A mural of Hamdok with graffiti stating 'Thanks Hamdok' and 'Just step down'.JOSEF SKRDLIK

On the 25th October, the military arrested Hamdok, the prime minister of Sudan. The arrest was led by General Burhan, the head of the security council, who was due to step down from his role this November.

Following the arrest, the World Bank, the African Union, and the United States froze their aid to the country. Civilian protests intensified. During their repression, at least 40 died. Sudan had been led by a civilian government, working with the military, ever since General Omar Al-Bashir was overthrown by mass civilian demonstrations in 2019.

This Sunday (21/11), Hamdok was reinstated and made a televised announcement in support of a power sharing agreement with the military. As of today (22/11), the civilian government has not been reinstated.

The following interview was conducted days after the coup of the 25th of October, as Hamdok was still under house arrest. Skrdlik is a former master’s student at Cambridge. He was travelling across the horn of Africa when he witnessed the military take over. He watched his friends get beaten up.
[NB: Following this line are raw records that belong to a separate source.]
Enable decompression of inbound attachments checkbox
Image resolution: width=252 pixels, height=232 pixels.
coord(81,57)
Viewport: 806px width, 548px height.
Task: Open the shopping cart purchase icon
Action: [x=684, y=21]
“I woke up and the streets were completely deserted. Everyone in my hotel was gathered around the TV watching the news. Someone told me that the prime minister had been arrested,” Skrdlik tells me of his experience of the coup of in Khartoum.

The coup was preceded by protests against Hamdok’s government. “This was the week before the coup. In front of the presidential palace, several hundred people — around 3000 during the biggest gathering — were calling for the military to take power. But that is 3000 in a country of 44 million. How representative is that? I went to a sit-in in the area to talk to the protesters. Nobody even had a clear and convincing answer to why they were there. What I heard was a mix of conspiracies about Hamdok’s alleged connection to Freemasons and scepticism about ‘dangerous democracy experiments’.”
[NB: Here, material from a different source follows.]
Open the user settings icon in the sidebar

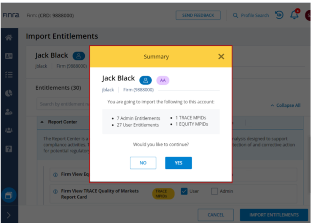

“The political preferences of Sudanese people became clear on 21st October, the anniversary of the October Revolution of 1964 which overthrew the dictatorship of General Abboud,” says Skrdlik. “Hundreds of thousands of people took to the streets to defend the civilian government against the prospect of military rule. It was obvious: nobody wanted the coup. But then the coup happened on Monday, to everyone’s surprise.”

“Everything got closed, the network was down and it was impossible to leave the country. Like everyone else, I was spending my days drinking tea in the street and waiting for things to come back to normal. People were unhappy but not many were willing to get involved in the protests.”

“Attending a protest in Sudan means you might get killed. One of my friends, who took part in the 2019 revolution, decided to stay home this time. In 2019, he found himself in a crowd the military was shooting at — the people around him got killed. He said it was just too dangerous to go to the streets.”

“After the coup, there were protests every day. Omdurman, a city attached to Khartoum, basically became a battlefield. There were barricades everywhere, people were burning tyres on the crossroads to block the traffic and would throw rocks at passing by military vehicles.”

“The situation can escalate quickly. The danger is omnipresent. I was unlucky to get caught up in one of the more critical situations. I was peacefully drinking tea with friends in a street cafe. Suddenly we heard shooting in the distance and a sound of military trucks. My friend noticed I was getting nervous because I was not used to the situation and told me everything was going to be okay. To ease the tension, he chanted the refrain of Bob Marley’s ‘Everything’s gonna be alright’. We all started laughing.”

“Then the soldiers appeared in the background, shouting something in Arabic. We heard shooting and everyone around yelled ‘run, run’. We started running. People in the café were panicking, trying to get out. I thought the situation was going to get explained. I was trying to say that I was not doing anything wrong, that no one was doing anything wrong. But the soldiers were out of control of themselves, full of anger. They just went after us with sticks and rifle butts.”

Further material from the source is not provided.